The Path Read online

Page 9


  But here was timelessness. Here was clear and perfect thought, perfect truth, perfect compassion. It was here he came to refresh his mind and see how best to guide his people—all his people; he counted Duncan MacLeod among them.

  He knew it was difficult for a man of MacLeod’s nature to spend his days in inactivity, no matter how important the lessons or whom the teacher. The restlessness was there in the constant shifting of his eyes, in fingers that were never quite still, even when he was deep in thought. The strength of MacLeod’s aura filled whatever room he occupied like the radiant energy of the noontime sun.

  It was a good aura, of a man who strove to do what was right, what was best, but it was not the aura of a man at peace, either with himself or the world around him. The Dalai Lama knew the Eightfold Path was the way to that peace. He knew it through the centuries of his own experience.

  In the quiet of his mind, the Dalai Lama smiled, knowing that to Duncan MacLeod he appeared only as a young man of twenty-three. But how else could it be? What could a man of the West, whose culture was blind to the truth of reincarnation, know about immortality?

  Chapter Twelve

  MacLeod and Xiao-nan wandered together into the hills. With each passing moment he found himself more charmed by her. She was like candlelight in a darkened room, warm and soft and golden.

  She led him to where the blue orchid grew and, as she promised, it was the most exquisite flower MacLeod had ever seen. By comparison, his memories of the gardens of Europe, with their mazes and topiaries—even the roses of France and England and the heather-covered hills of his native Scotland—seemed overblown.

  The ground was spongy and damp, so Duncan spread out his heavy coat and they sat on it, surrounded by the heady fragrance of the orchids and listening to the woodland symphony of breeze and birdsong. Xiao-nan laughed when Duncan wove a chain from some of the flowers and placed it on her head, but he could only think how even these orchids paled by comparison to the beauty of her eyes. Dark as a moonless night, they hinted at mysteries a man could gladly spend his lifetime trying to understand—even an Immortal.

  “How old are you, Xiao-nan?” he asked her suddenly.

  “I am nineteen,” she replied, giving him a sidelong smile that nearly made his breath catch in his throat.

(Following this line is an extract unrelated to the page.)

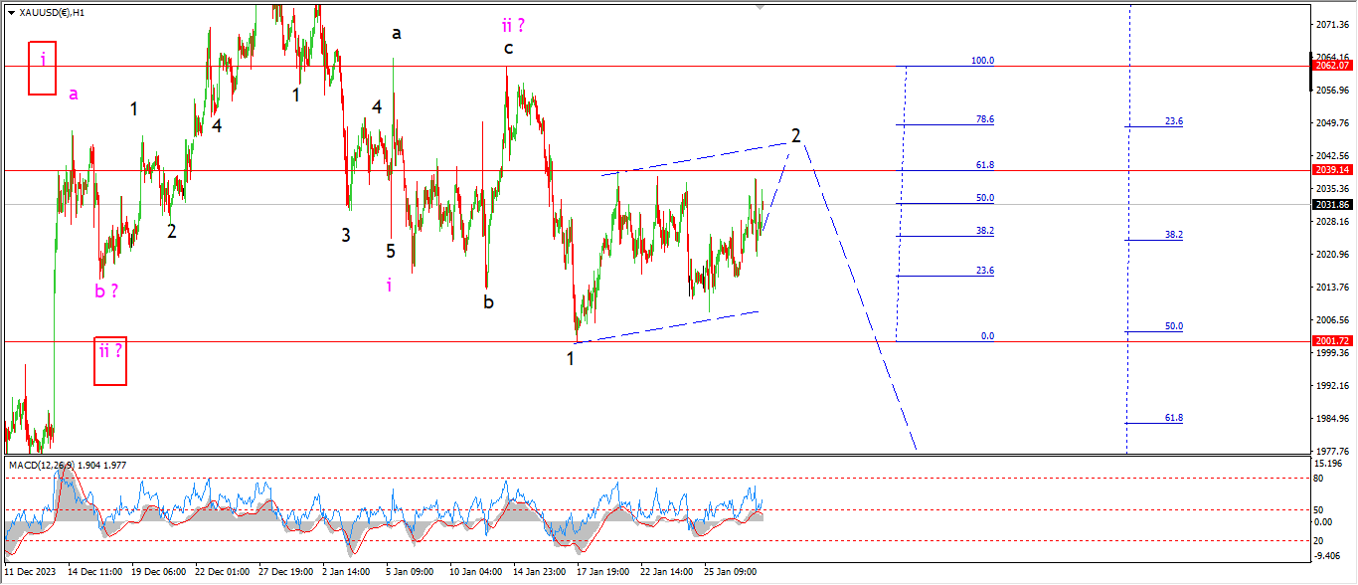
Task: Click the Fibonacci 100.0 level label
Action: (982, 61)
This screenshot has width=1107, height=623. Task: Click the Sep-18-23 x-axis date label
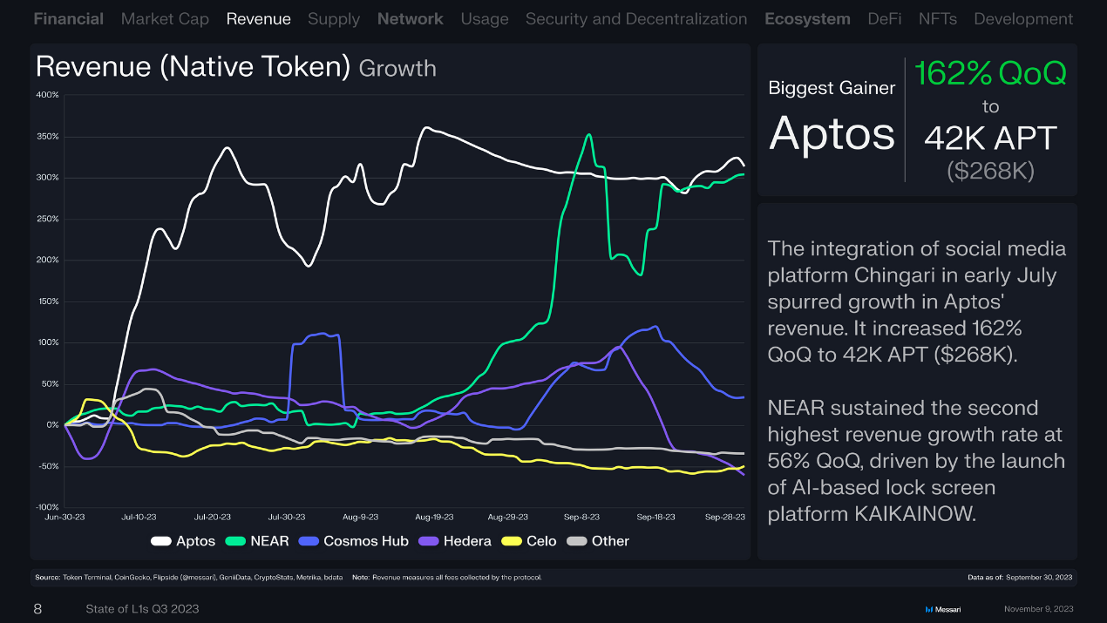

  “Nineteen,” he repeated softly with a hint of wonder in his voice. He was two centuries and she not yet two decades. He knew that nineteen years was nothing, the slightest wink of time, but Xiao-nan seemed timeless, ageless, a creature of both youth and eternity.

  He knew, too, that in the life of mortality Xiao-nan lived nineteen was the age and past when young women thought to marry. He had to know if she was free.

  “Is there some young man in your life, Xiao-nan?” he asked. “Should I stay away?”

  She turned and looked him full in the face, saying nothing for a long moment as her eyes stared deeply into his own. Duncan wanted to curse himself for being three kinds of a fool. He should have gone more slowly, felt his way through their conversation more gently—but somehow he thought Xiao-nan would want nothing less than honesty from him.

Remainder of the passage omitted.